Copy each of the following entries line for line, with no changes.
+ + + + +
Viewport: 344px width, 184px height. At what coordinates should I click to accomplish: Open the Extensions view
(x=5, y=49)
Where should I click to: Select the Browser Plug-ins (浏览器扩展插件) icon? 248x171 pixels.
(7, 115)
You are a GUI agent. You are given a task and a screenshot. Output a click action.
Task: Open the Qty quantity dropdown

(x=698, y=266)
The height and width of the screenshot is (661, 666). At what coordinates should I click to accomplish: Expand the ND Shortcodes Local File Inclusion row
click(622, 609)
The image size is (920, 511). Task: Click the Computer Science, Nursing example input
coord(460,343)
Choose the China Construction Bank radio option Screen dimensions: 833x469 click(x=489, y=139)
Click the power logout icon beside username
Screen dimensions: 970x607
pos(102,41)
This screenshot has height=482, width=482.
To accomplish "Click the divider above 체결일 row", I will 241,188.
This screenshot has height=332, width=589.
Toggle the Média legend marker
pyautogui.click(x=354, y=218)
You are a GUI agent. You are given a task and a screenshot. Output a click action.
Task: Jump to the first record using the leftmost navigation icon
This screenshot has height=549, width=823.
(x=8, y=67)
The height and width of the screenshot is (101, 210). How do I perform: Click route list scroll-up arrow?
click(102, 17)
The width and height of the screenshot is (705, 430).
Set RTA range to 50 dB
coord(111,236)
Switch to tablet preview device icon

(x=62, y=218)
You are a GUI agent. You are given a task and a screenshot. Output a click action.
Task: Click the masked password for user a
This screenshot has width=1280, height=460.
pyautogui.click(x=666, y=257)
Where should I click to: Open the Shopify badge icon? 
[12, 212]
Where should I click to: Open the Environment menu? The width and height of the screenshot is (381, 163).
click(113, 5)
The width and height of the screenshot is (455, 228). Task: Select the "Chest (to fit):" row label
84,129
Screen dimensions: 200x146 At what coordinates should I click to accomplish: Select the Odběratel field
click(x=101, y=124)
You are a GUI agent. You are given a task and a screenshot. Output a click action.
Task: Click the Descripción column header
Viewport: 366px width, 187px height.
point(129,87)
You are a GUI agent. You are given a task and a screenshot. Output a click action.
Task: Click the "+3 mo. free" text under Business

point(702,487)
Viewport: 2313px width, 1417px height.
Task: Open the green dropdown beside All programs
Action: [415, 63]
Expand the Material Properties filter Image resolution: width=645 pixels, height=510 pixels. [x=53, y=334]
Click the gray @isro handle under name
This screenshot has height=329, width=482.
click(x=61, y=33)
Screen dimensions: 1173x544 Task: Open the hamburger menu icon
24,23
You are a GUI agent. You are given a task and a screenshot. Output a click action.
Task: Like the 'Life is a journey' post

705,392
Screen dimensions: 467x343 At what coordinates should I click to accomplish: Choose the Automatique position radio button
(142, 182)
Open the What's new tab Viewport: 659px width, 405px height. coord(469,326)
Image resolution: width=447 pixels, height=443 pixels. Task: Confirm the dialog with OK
+ + + + +
## THE RESPONSE:
Viewport: 344px width, 184px height. At what coordinates should I click to accomplish: Open the Extensions view
(x=5, y=49)
Where should I click to: Select the Browser Plug-ins (浏览器扩展插件) icon? 248x171 pixels.
(7, 115)
You are a GUI agent. You are given a task and a screenshot. Output a click action.
Task: Open the Qty quantity dropdown

(x=698, y=266)
The height and width of the screenshot is (661, 666). At what coordinates should I click to accomplish: Expand the ND Shortcodes Local File Inclusion row
click(622, 609)
The image size is (920, 511). Task: Click the Computer Science, Nursing example input
coord(460,343)
Choose the China Construction Bank radio option Screen dimensions: 833x469 click(x=489, y=139)
Click the power logout icon beside username
Screen dimensions: 970x607
pos(102,41)
This screenshot has height=482, width=482.
To accomplish "Click the divider above 체결일 row", I will 241,188.
This screenshot has height=332, width=589.
Toggle the Média legend marker
pyautogui.click(x=354, y=218)
You are a GUI agent. You are given a task and a screenshot. Output a click action.
Task: Jump to the first record using the leftmost navigation icon
This screenshot has height=549, width=823.
(x=8, y=67)
The height and width of the screenshot is (101, 210). How do I perform: Click route list scroll-up arrow?
click(102, 17)
The width and height of the screenshot is (705, 430).
Set RTA range to 50 dB
coord(111,236)
Switch to tablet preview device icon

(x=62, y=218)
You are a GUI agent. You are given a task and a screenshot. Output a click action.
Task: Click the masked password for user a
This screenshot has width=1280, height=460.
pyautogui.click(x=666, y=257)
Where should I click to: Open the Shopify badge icon? 
[12, 212]
Where should I click to: Open the Environment menu? The width and height of the screenshot is (381, 163).
click(113, 5)
The width and height of the screenshot is (455, 228). Task: Select the "Chest (to fit):" row label
84,129
Screen dimensions: 200x146 At what coordinates should I click to accomplish: Select the Odběratel field
click(x=101, y=124)
You are a GUI agent. You are given a task and a screenshot. Output a click action.
Task: Click the Descripción column header
Viewport: 366px width, 187px height.
point(129,87)
You are a GUI agent. You are given a task and a screenshot. Output a click action.
Task: Click the "+3 mo. free" text under Business

point(702,487)
Viewport: 2313px width, 1417px height.
Task: Open the green dropdown beside All programs
Action: [415, 63]
Expand the Material Properties filter Image resolution: width=645 pixels, height=510 pixels. [x=53, y=334]
Click the gray @isro handle under name
This screenshot has height=329, width=482.
click(x=61, y=33)
Screen dimensions: 1173x544 Task: Open the hamburger menu icon
24,23
You are a GUI agent. You are given a task and a screenshot. Output a click action.
Task: Like the 'Life is a journey' post

705,392
Screen dimensions: 467x343 At what coordinates should I click to accomplish: Choose the Automatique position radio button
(142, 182)
Open the What's new tab Viewport: 659px width, 405px height. coord(469,326)
Image resolution: width=447 pixels, height=443 pixels. Task: Confirm the dialog with OK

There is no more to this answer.